7 Tidy Data

Figure 7.1: Tidy data principles provide a standard way to organize datasets

7.1 What is Tidy Data?

Data comes in many shapes, and not all shapes are equally convenient for analysis. The concept of “tidy data” provides a standard way to organize data that works well with R and makes many analyses straightforward. In tidy data, each variable forms a column, each observation forms a row, and each type of observational unit forms a table.

Figure 7.2: In tidy data, each variable forms a column and each observation forms a row

This structure might seem obvious, but real-world data rarely arrives in tidy form. Spreadsheets often encode information in column names, spread a single variable across multiple columns, or combine multiple variables in a single column. Data wrangling is the process of transforming messy data into tidy data.

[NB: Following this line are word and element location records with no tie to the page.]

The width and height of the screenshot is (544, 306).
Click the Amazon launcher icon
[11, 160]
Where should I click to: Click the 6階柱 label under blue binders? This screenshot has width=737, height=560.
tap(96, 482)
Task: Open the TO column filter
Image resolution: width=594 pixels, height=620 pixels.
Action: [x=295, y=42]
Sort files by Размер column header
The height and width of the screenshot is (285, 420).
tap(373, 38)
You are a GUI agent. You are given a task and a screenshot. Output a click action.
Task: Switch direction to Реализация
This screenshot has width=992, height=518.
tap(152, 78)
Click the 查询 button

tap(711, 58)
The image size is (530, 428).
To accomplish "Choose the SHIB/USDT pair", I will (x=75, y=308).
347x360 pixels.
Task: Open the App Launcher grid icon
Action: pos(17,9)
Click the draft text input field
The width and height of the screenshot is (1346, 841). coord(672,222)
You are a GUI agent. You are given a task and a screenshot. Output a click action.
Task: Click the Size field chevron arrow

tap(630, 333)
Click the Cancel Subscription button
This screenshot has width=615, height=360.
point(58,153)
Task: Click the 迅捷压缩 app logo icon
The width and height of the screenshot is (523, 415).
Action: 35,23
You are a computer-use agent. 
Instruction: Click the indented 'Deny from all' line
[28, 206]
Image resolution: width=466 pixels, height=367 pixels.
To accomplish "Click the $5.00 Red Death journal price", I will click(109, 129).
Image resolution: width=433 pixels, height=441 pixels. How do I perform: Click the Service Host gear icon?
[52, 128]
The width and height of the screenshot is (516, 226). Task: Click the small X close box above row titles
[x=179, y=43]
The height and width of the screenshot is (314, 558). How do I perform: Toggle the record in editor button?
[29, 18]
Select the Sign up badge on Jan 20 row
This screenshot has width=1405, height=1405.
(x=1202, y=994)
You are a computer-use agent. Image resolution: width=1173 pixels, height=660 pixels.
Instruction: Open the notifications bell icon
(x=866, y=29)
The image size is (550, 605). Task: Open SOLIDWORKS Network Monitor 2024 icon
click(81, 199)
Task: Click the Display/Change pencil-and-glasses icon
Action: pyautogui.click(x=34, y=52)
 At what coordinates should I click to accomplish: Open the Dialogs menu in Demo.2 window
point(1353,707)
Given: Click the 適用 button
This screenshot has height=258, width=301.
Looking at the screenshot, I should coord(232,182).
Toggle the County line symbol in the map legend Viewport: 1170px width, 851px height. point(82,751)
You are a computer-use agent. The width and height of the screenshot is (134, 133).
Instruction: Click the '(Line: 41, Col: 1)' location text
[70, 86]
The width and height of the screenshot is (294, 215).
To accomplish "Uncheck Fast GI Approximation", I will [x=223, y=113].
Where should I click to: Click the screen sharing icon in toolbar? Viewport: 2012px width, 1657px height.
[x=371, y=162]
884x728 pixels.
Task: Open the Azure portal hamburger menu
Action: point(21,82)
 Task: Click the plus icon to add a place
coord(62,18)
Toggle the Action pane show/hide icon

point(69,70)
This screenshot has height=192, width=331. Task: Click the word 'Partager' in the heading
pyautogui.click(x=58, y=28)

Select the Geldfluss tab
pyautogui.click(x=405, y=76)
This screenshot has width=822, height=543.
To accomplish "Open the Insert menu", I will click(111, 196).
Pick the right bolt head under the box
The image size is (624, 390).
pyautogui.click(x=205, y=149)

The three interrelated rules that make a dataset tidy are:

Each variable forms a column
Each observation forms a row
Each type of observational unit forms a table

These rules are interrelated because it is impossible to satisfy only two of the three. This interrelationship leads to an even simpler set of practical instructions:

Put each dataset in a tibble (or data frame)
Put each variable in a column

7.2 Types of Data

Understanding the types of data you are working with guides how you analyze them and how they should be represented in R.

Categorical Data

Categorical data classify observations into groups. There are two main types:

Nominal categorical data have no inherent order. Examples include: - Species names (e.g., Homo sapiens, Mus musculus) - Treatment groups (control, treatment A, treatment B) - Colors (red, blue, green) - Gene names (BRCA1, TP53, EGFR)

Ordinal categorical data have a meaningful order, but the distances between categories may not be equal. Examples include: - Ratings (low, medium, high) - Educational levels (high school, bachelor’s, master’s, doctorate) - Disease severity (mild, moderate, severe) - T-shirt sizes (small, medium, large, extra large)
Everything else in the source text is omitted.